Rabu, 13 April 2011

Good Cop Bad Cop: Bristly God vs. Affable Jesus

A young adult once told me that she loved to pray to Jesus, but she had not yet been able to pray to God. I asked her what she meant, and she verbalized what many are afraid to say: “Jesus is nice, but God scares me a little bit.” At first I thought her theology of Jesus was off. Clearly she did not realize that Jesus is God. But that wasn’t it. She realized that the Bible taught that Jesus is God. She just didn’t like the Old Testament (OT) version of God.

Now, you may be shaking your head at this new Christian’s sense of it. But the reality is, many people have felt this tension. How can Jesus be so affable while the God of the OT seems irascible?

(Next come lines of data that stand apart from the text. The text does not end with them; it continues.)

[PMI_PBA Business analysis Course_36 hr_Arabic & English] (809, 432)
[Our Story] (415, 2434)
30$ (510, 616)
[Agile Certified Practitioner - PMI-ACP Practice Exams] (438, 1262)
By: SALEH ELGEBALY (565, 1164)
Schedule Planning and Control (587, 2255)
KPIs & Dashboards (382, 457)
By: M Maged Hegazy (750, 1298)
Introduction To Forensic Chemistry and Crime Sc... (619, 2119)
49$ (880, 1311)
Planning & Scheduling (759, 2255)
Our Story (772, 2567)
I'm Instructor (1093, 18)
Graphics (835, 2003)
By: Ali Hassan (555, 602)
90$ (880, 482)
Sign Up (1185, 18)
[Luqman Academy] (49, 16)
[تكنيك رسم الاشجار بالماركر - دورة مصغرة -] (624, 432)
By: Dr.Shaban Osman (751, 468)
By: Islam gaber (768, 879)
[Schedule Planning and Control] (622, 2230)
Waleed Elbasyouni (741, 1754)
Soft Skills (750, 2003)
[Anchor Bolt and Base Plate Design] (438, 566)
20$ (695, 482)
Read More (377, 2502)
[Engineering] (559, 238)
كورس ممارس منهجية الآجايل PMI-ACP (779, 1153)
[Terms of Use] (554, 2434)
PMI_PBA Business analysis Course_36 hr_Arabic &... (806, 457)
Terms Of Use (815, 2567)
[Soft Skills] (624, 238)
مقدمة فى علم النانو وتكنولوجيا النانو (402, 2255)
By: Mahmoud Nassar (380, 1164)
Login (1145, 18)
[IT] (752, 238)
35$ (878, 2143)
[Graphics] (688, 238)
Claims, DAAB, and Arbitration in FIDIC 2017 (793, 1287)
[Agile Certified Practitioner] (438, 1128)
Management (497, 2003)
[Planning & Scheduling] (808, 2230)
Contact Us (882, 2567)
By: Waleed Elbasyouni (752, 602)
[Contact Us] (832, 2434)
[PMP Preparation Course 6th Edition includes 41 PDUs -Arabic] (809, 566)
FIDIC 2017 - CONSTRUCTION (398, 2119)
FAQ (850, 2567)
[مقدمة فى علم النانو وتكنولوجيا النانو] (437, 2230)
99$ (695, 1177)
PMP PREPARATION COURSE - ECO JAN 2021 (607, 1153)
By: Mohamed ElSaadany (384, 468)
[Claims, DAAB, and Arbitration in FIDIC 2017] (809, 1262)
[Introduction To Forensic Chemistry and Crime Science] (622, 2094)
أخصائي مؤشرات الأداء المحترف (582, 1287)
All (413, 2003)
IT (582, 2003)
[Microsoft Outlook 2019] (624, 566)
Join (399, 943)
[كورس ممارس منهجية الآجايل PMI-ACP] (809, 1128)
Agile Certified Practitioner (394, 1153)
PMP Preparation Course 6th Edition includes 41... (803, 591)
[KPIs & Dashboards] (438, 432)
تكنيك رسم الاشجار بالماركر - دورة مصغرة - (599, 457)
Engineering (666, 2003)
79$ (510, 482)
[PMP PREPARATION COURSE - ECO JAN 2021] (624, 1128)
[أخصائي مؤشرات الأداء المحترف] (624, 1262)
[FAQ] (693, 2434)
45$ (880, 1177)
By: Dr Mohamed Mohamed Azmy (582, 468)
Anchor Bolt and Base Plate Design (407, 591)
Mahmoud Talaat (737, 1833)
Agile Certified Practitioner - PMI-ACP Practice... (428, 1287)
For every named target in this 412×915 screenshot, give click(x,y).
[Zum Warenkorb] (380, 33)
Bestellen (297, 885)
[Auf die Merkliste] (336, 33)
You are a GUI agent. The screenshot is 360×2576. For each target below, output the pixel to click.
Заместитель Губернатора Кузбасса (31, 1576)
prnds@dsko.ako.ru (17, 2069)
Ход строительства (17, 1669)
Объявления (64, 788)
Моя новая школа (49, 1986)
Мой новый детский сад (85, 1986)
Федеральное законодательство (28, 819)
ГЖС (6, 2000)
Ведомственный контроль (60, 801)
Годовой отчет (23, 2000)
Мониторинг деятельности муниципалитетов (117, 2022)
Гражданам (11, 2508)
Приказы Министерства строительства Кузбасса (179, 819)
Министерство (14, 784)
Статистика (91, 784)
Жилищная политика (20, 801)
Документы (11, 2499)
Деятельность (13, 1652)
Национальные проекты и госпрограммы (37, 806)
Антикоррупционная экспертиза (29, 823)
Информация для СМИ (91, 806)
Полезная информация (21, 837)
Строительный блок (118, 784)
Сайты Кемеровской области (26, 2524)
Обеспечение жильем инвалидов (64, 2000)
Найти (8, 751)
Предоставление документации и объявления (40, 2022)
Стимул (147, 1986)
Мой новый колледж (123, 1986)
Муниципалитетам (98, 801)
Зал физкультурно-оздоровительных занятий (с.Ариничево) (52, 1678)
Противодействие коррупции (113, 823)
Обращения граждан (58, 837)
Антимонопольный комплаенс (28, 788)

This perception of God has actually become quite popular. But I don’t think that it takes a full view of God, nor a full view of what the Bible reveals about him. It starts with two wrong assumptions:

  1. Even though we may understand that Jesus is God, we often think of him as something lesser than God. But Jesus declares that “I and the Father are one” (Jn. 10:30). He says that anyone who has seen him has seen the Father. (Jn. 14:9) The Bible teaches that God was pleased to have “all his fullness dwell in [Jesus]” (Col 1:10). If Jesus is God, then it makes no sense to think of the OT God as crabby, and the NT God as friendly.
  2. We often feel that in the OT God was severe and in the NT God is full of grace. But the Bible teaches that God “is the same yesterday, today and forever.” (Heb. 13:8) God doesn’t change. He is constant. So to think that he went through a metamorphosis from the OT to the NT is not optional. Both grace and justice are revealed in God in the OT and the NT.
The importance of all of this is that in the Gospels we see God up close and personal in Jesus. We get a closer look. We get to know God better! The one that sometimes seems fearsome and all-powerful is also gracious and loving. The reverse is also true. The Jesus we may view as affable is also severe and full of justice. He is the one described in the future as a “rider on a white horse…a conqueror bent on conquest” (Rev. 6:2)!

So as you meditate on Jesus, try to realize the fullness of who he is. And when you read the OT, see the arrows that point toward him. This fuller understanding of God will inform your reading of the Scriptures and shape your beliefs on everything.